It’s been a worrying week for the stock market. The Fed ended its first meeting under new Chairman Kevin Warsh by leaving interest rates unchanged but indicating that raising rates this year would be on the table again, sending the Nasdaq and S&P 500 lower before a partial rebound. Additionally, AI and chip names could drop all at once in early June.
But has this volatility created some opportunities? I think so in some areas. Times like this are a great time to look for stocks that may have fallen in price.
With this in mind, which AI stocks can you buy today and hold for the next 10 years?
One name that keeps rising to the top for me is; Amazon (AMZN +3.01%).
As of this writing, the stock is trading around $244, about 12% below the all-time high of $278.56 reached in early May. And under volatility, Amazon’s most important long-term division had one of its best quarters in years.
Image source: Getty Images.
Powerful AI catalyst
Most people still think of Amazon as a store. But the reason to own the company for the long term is its cloud division, Amazon Web Services (AWS). And it’s accelerating. Amazon’s first quarter AWS revenue increased 28% year over year to $37.6 billion, the highest growth in 15 quarters, up from 24% in Q4 2025 and 20% in the previous quarter, bringing AWS’ annual revenue to $150 billion.
“It’s very unusual for a business to grow this quickly on such a large base, and the last time we saw growth at this clip, AWS was about half the size,” Amazon CEO Andy Jassy said during the company’s first-quarter earnings call.
Artificial intelligence (AI) is the accelerator. AWS’s AI revenue has grown from virtually nothing three years ago to more than $15 billion in annualized utilization, with an order backlog of $364 billion, counting the recent Anthropic commitment of more than $100 billion.
AWS is not only Amazon’s fastest growing business, but also by far its most profitable. The division accounted for about 21% of Amazon’s $181.5 billion in first-quarter sales, but about 59% of its operating profit, pushing the company’s overall operating margin to a record high of 13.1%.
Amazon is also building more hardware underneath all of this. The company’s custom chips now generate more than $20 billion in annual revenue, an increase of nearly 40% from the previous quarter. In fact, the company says it has more than $225 billion in contracts for its Trainium chips.
By designing its own chips, Amazon will reduce dependence on outside suppliers, saving tens of billions of dollars in annual capital investment while increasing AWS’s profit margins by several percentage points over time, executives said.

Today’s changes
(3.01%) $7.15
current price
$244.65
Key data points
Market capitalization
$2.6 trillion
daily range
$236.06 -$245.72
52 week range
$196.00 – $278.56
volume
2.1M
average volume
45.1M
gross profit
50.60%
Expenses for extension
However, the company needs to make significant investments to take advantage of this growth opportunity.
Amazon plans to spend about $200 billion in capital spending in 2026, with $43.2 billion in the first quarter alone, mostly on AWS and AI. The spending has all but wiped out free cash flow, which has shrunk to about $1 billion over the past 12 months, a fraction of what Amazon generated last year.
But the company believes the investment is worth it.
”[W]We think this is truly a once-in-a-lifetime opportunity where all applications as we know them will be reinvented,” Jassy said by phone.
So what do investors have to pay to participate in this growth story?
Amazon’s price-to-earnings ratio is approximately 31 times, so the stock is not cheap. But they aren’t expensive either.

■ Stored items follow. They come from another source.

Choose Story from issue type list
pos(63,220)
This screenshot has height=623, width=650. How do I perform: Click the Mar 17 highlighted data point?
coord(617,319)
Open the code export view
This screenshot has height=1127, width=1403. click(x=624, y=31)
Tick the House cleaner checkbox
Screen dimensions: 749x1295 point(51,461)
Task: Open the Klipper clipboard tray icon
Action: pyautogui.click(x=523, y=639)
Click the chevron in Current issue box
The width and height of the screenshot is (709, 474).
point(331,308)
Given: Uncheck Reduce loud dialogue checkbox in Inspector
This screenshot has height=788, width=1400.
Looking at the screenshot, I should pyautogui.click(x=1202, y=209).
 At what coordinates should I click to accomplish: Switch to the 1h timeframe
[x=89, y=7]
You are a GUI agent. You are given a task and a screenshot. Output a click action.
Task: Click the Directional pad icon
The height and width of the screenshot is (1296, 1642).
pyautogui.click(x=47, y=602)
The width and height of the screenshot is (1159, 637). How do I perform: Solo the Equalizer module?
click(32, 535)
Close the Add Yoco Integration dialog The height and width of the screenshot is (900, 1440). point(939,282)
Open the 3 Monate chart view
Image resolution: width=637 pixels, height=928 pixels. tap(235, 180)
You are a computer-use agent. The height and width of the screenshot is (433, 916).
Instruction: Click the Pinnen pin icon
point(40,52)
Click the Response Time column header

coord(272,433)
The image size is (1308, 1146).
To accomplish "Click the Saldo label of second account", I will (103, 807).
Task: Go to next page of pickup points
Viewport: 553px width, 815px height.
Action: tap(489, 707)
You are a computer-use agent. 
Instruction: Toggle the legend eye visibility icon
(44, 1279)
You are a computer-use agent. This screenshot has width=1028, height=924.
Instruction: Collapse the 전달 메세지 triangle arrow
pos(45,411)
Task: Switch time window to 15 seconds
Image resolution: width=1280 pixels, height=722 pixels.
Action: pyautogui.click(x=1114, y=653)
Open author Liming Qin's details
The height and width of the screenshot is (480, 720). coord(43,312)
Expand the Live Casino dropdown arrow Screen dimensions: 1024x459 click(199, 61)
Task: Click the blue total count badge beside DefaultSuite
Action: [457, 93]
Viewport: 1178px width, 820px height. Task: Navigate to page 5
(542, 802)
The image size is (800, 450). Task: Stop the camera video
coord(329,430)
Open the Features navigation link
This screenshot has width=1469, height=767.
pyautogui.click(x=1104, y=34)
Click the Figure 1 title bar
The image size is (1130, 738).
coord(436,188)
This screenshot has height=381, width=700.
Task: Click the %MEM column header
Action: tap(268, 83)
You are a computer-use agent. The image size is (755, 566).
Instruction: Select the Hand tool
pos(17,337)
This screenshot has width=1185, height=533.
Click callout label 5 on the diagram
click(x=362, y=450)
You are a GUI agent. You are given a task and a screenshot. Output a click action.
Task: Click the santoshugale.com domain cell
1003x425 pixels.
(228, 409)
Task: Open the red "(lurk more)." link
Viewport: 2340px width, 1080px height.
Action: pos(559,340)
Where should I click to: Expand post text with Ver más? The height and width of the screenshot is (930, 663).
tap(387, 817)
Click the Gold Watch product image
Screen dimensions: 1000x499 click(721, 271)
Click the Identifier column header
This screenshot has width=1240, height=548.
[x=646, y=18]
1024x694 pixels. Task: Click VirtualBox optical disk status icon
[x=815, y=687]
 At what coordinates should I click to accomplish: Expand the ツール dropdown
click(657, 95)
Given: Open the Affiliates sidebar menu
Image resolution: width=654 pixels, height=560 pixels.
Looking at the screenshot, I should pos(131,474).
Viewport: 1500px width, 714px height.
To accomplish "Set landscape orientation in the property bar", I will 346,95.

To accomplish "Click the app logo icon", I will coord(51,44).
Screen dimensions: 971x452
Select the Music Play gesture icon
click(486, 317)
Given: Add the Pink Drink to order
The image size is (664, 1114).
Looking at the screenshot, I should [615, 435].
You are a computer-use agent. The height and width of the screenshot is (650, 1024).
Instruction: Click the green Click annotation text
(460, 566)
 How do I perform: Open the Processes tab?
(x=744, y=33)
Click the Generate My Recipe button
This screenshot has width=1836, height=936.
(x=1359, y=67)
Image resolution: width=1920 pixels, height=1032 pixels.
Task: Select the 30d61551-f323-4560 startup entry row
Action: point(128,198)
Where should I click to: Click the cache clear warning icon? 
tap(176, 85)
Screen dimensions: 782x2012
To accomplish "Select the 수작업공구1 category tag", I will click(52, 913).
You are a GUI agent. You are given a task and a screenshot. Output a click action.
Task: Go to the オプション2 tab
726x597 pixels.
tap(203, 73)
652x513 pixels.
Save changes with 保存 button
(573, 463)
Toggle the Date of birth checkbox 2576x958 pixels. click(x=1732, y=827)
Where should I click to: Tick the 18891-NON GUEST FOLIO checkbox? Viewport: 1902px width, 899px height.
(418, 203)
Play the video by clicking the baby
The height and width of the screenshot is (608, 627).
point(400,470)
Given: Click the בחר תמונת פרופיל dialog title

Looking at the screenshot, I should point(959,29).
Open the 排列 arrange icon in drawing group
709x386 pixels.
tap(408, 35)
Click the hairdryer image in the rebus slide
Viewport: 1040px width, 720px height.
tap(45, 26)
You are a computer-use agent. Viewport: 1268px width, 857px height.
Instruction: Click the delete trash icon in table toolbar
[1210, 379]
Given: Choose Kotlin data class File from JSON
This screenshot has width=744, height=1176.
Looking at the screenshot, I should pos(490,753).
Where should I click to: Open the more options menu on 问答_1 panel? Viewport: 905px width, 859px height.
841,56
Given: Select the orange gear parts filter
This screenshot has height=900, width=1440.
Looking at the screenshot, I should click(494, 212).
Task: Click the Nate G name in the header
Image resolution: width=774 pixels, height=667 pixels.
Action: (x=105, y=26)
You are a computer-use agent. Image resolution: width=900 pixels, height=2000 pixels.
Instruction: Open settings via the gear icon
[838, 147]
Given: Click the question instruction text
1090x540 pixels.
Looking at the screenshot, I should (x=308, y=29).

But there are some risks worth taking seriously, and most of them go back to that spending. For example, if AI returns turn out to be lower than expected, the large investments over many years could squeeze profits and cash flow for a longer period of time than investors would like. Additionally, component costs are increasing. Jassy pointed out that memory prices are rising because demand has exceeded supply.
Still, if I had to pick one AI stock to buy and hold for the next 10 years, it would probably be this one.
Amazon operates the world’s largest cloud platform, and its momentum is accelerating. Furthermore, the backlog of orders is rapidly increasing. The company is also working on the design of the chip that provides the power, which should bring down the cost over time. At the end of the day, I think spending a lot of money is simply the cost of staying in front of what Jassy calls “a once-in-a-lifetime opportunity.” And if there’s any company that can spend this much money, it’s Amazon. The company is spending large amounts of cash to continue raising funds.
It’s not going to be a smooth road, and weeks like this one prove that. But I think Amazon stock could do well from here over the next 10 years.